Sitting in willow chairs in front of a garage where Speed was looking for a special kind of oil which evidently the more pretentious hotel could not or would not supply, Franklin and I discussed the things we had heard and seen. I think I drew a parallel between this hotel here and similar hotels at Monte Carlo and Nice, where the prices would be no higher, if so high.

It so happened that in the morning, when I had been dressing, there had been a knocking at the door of the next room, and listening I had heard a man’s voice calling “Ma! Ma! Have you got an undershirt in there for me?”

I looked out to see a tall, greyheaded man of sixty or more, very intelligent and very forceful looking, a real American business chief.

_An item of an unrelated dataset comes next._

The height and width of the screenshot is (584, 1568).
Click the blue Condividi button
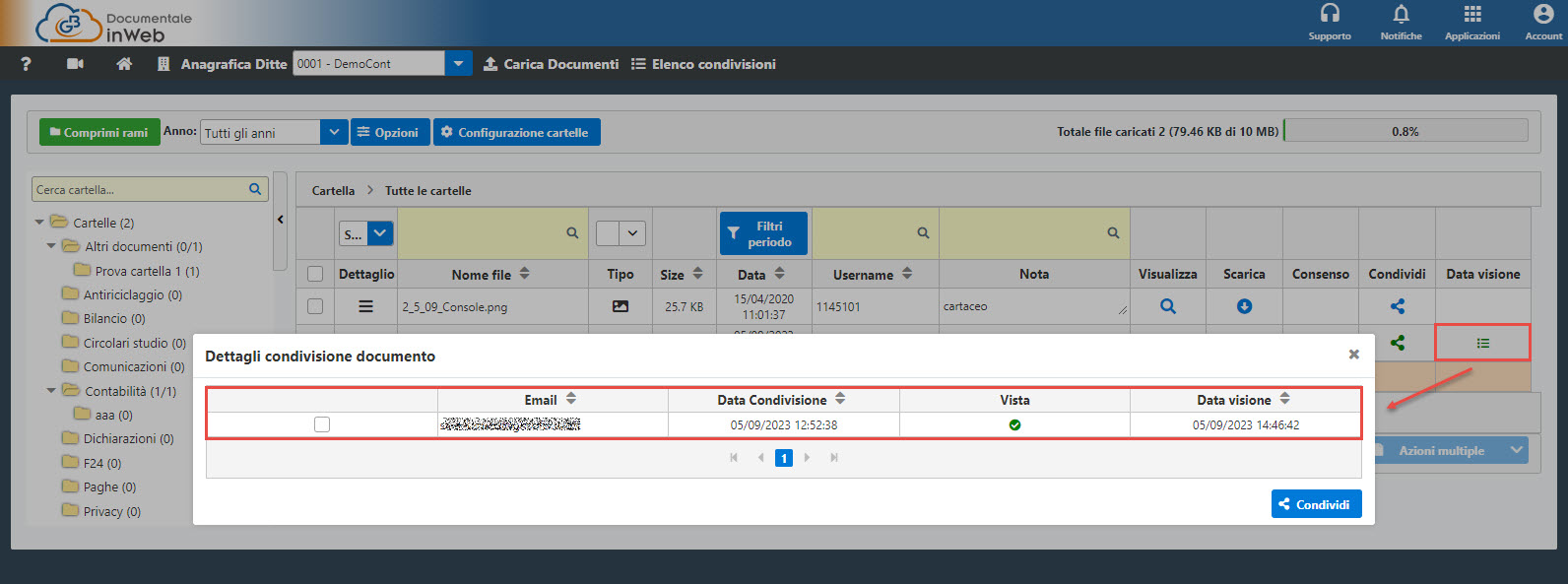click(1316, 504)
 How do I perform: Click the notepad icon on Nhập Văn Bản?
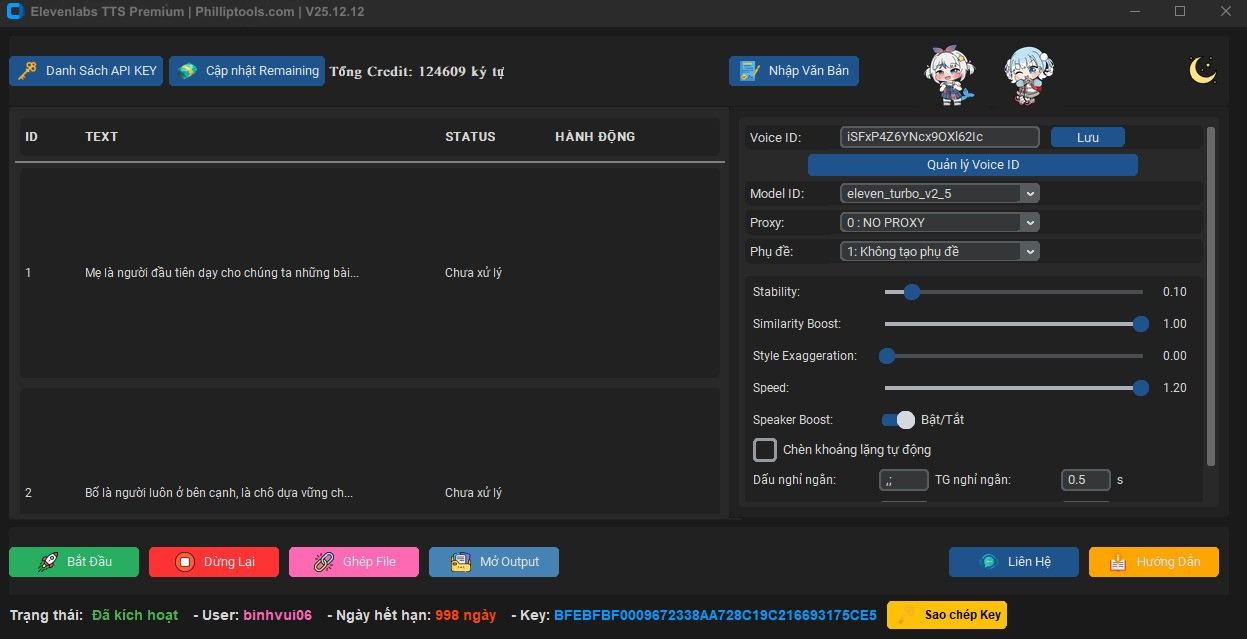pos(749,70)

“Yes,” came the answer after a moment. “Wait a minute. I think there’s one in Ida’s satchel. Is Harry up yet?”

“Yes, he’s gone out.”

This was at sixA. M.Here stood the American in the pretentious hall, his suspenders down, meekly importuning his wife through the closed door.

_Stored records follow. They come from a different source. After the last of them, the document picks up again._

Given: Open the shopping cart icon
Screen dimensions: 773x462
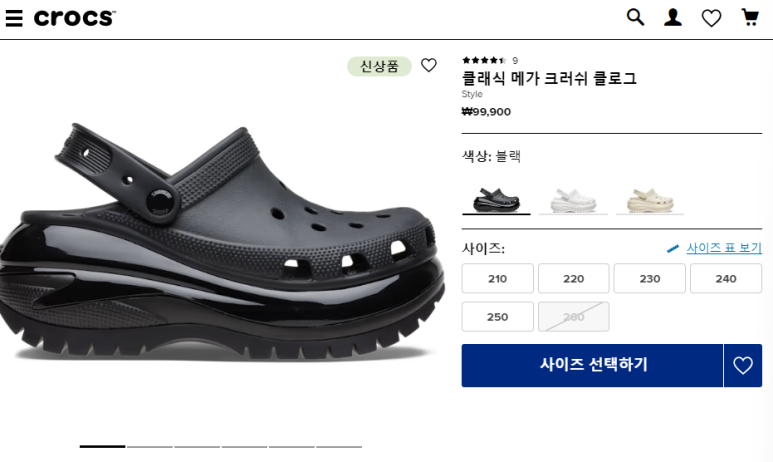Looking at the screenshot, I should tap(750, 17).
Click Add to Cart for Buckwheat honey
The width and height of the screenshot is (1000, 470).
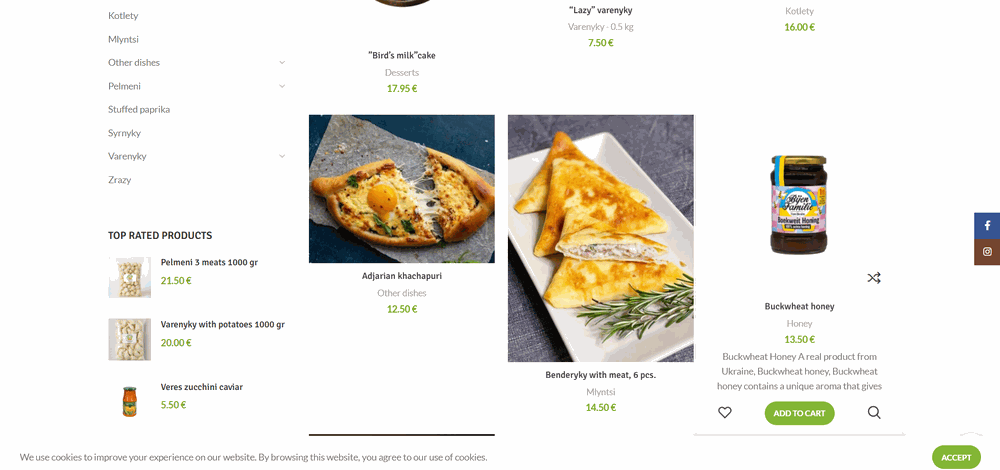pos(799,413)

Imagine this at Nice, or Cannes, or Trouville!

And then the lackadaisical store keeper where I bought my postcards.

“Need any stamps, cap?” was his genial inquiry.

Why the “cap”? An American civility—the equivalent of Mister, Monsieur, Sir,—anything you please.

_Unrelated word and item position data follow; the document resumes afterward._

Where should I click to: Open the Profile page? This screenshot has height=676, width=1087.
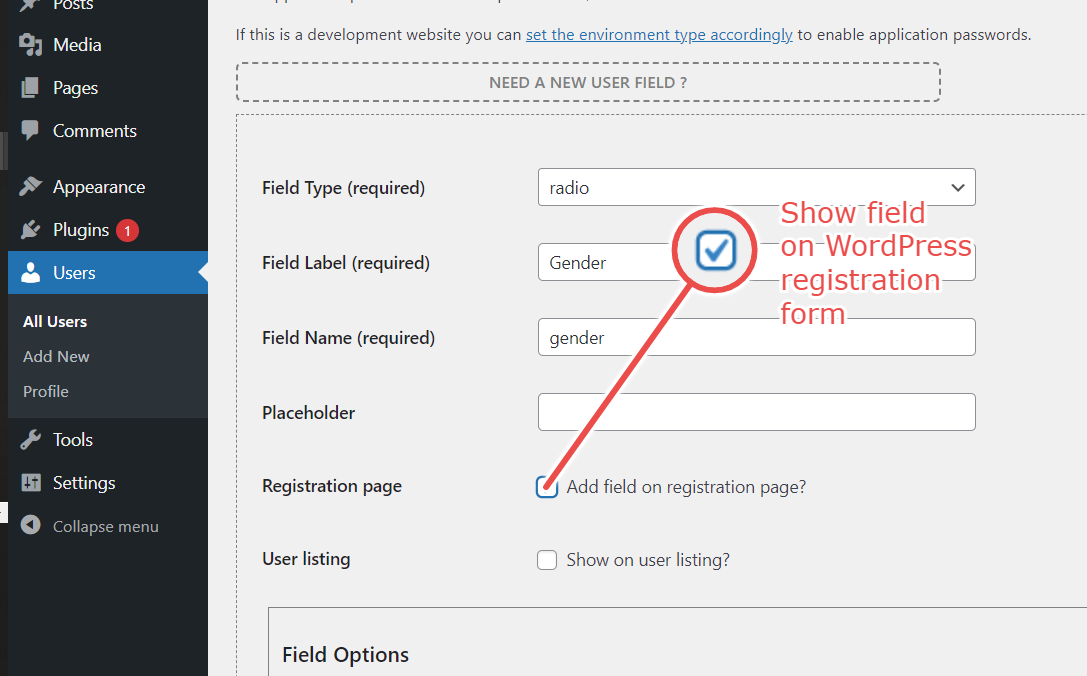(x=45, y=391)

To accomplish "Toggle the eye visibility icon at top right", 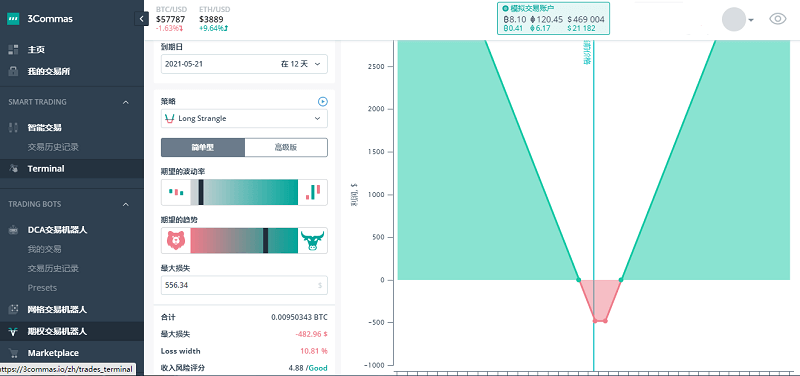I will pyautogui.click(x=777, y=19).
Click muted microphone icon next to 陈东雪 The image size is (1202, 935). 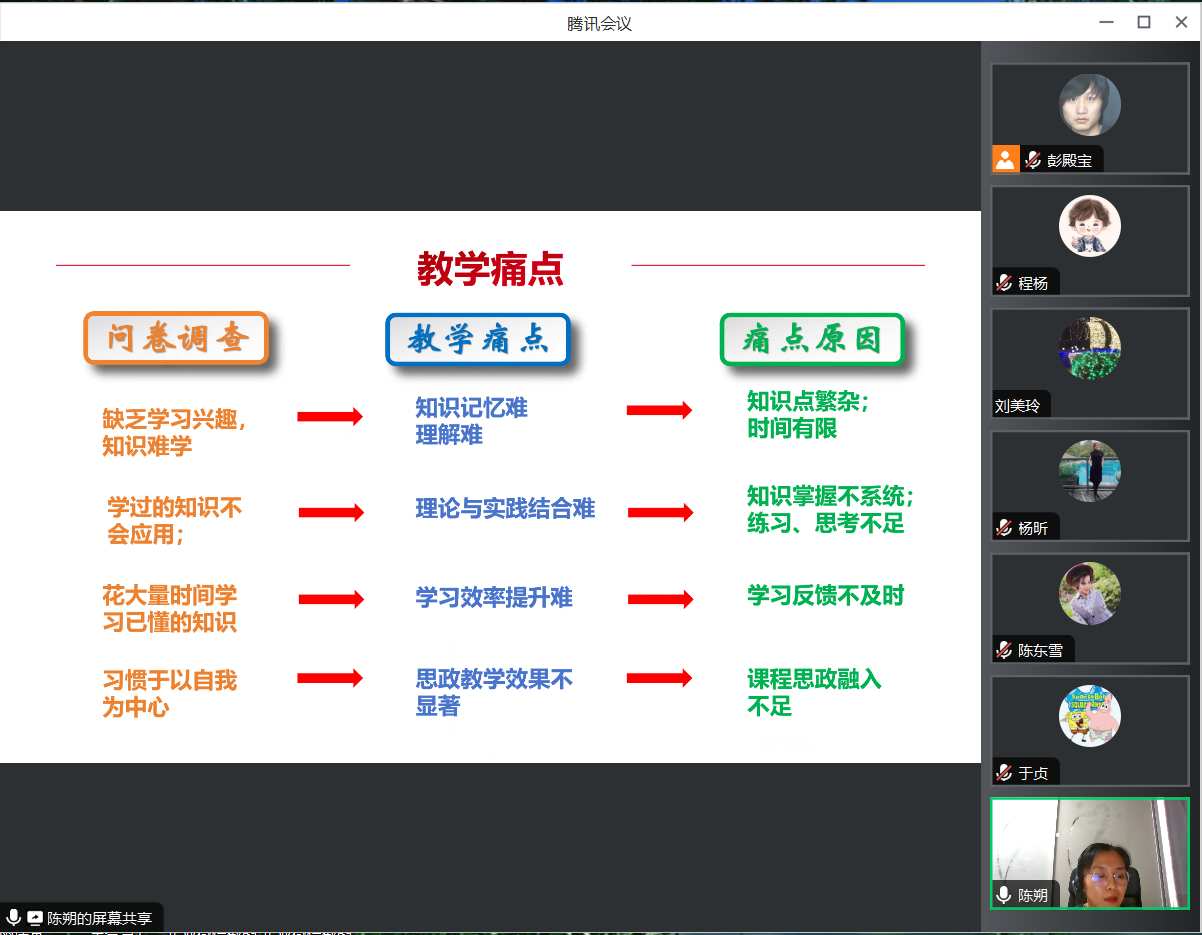1004,650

I had of late been reading much magazine sociology of the kind that is labeled “The Menace of Immigration,” etc. I was saying to Franklin that I had been fast coming to believe that America, east, west, north, and south, was being overrun by foreigners who were completely changing the American character, the American facial appearance, the American everything. Do you recall the Hans Christian Andersen story of the child who saw the king naked? I was inclined to be that child. I could not see,from the first hundred miles or so we had traveled, that there was any truth in the assertions of these magazine sociologists. Franklin and I agreed that we could see no change in American character here, or anywhere, though it might be well to look sharply into this matter as we went along. In the cities there were thousands of foreigners, but they were not unamericanizing the cities, and I was not prepared to believe that they are doing any worse by the small towns. Certainly there was no evidence of it here at the Water Gap. All was almost “offensively American,” as an Englishman would say. The “caps,” “docs,” and “howdys” were as common here as in—Indiana, for instance—so Franklin seemed to think—and he lives in Indiana a goodly part of the year. In the Water Gap and Stroudsburg, and various towns hereabout where, because of the various summer hotels and cottages, one might expect a sprinkling of the foreign element, at least in the capacity of servitors, in the streets and stores, yet they were not even noticeably dotted with them. If all that was American is being wiped out the tide had not yet reached northern New Jersey or eastern Pennsylvania. I began to take heart.